* [WHAT THE TASK ASKS] Only an exact repetition of the lines from the one holding "The height and" to the end of the data is wanted, with pictures left out.

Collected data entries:
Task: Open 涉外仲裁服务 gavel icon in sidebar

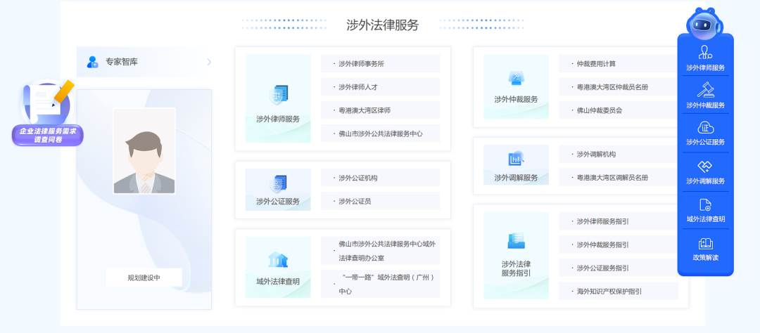Action: click(705, 94)
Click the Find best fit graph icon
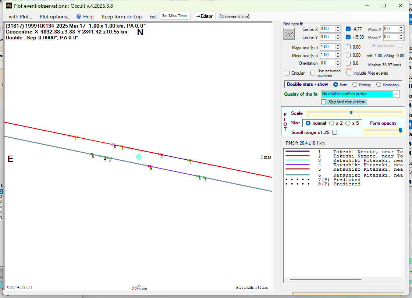The image size is (412, 298). 289,34
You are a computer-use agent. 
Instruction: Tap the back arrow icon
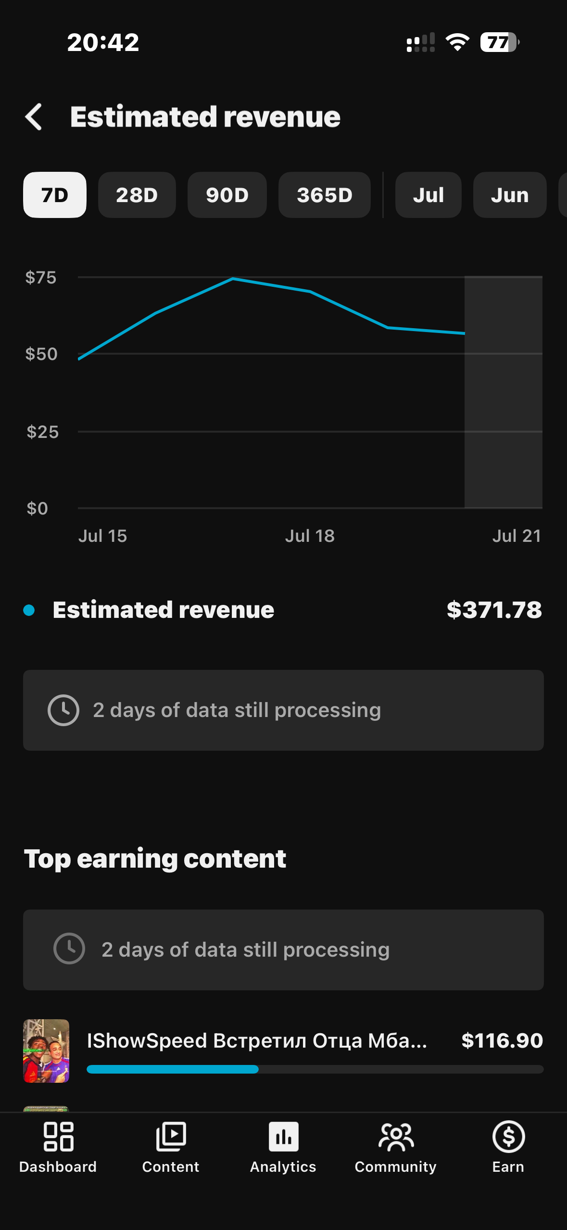(x=34, y=117)
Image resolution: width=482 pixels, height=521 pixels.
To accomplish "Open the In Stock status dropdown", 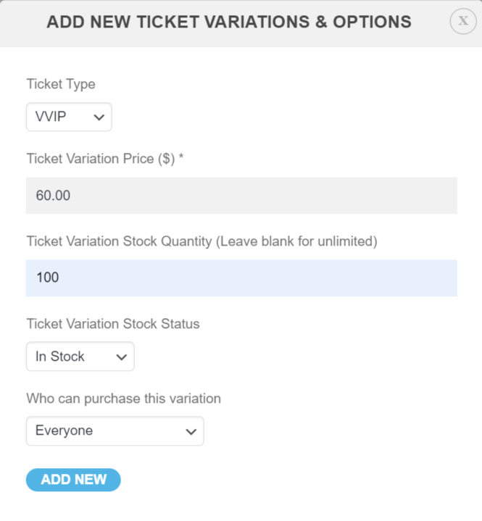I will click(x=80, y=357).
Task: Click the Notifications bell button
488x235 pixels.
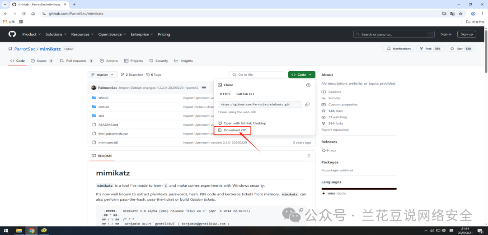Action: 399,49
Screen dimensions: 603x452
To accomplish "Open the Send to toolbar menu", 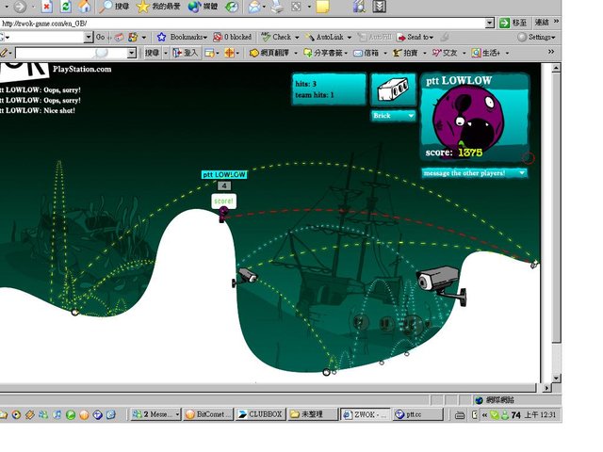I will click(415, 37).
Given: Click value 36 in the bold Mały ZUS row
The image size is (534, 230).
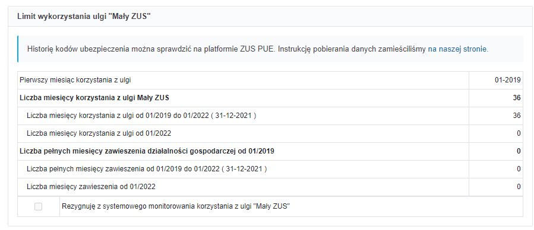Looking at the screenshot, I should 517,98.
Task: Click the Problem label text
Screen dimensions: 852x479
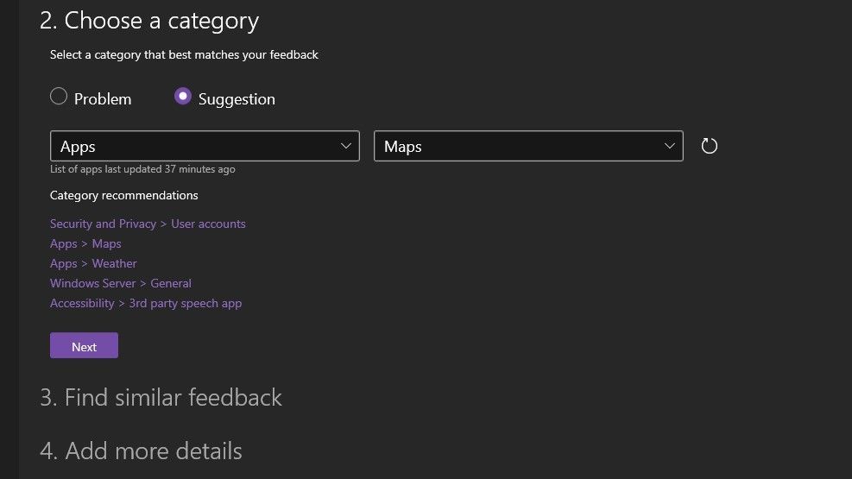Action: 103,99
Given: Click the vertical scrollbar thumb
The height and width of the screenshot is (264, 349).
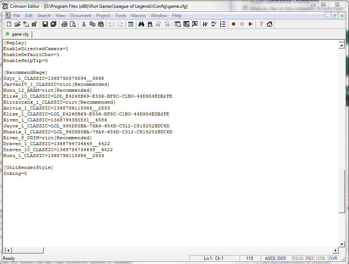Looking at the screenshot, I should (x=342, y=191).
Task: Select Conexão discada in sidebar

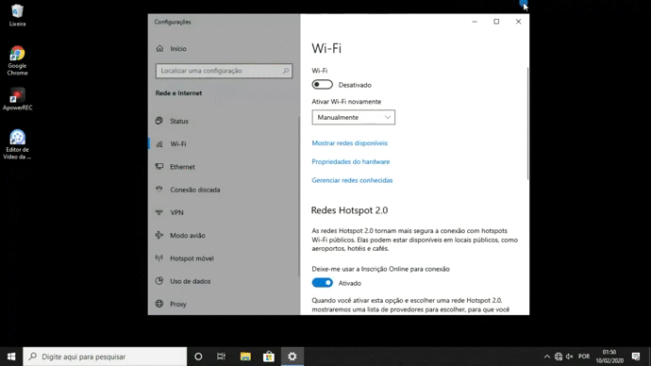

* [RESULT FOR THIS EXERCISE]
The height and width of the screenshot is (264, 349).
Looking at the screenshot, I should (x=342, y=191).
Task: Select Conexão discada in sidebar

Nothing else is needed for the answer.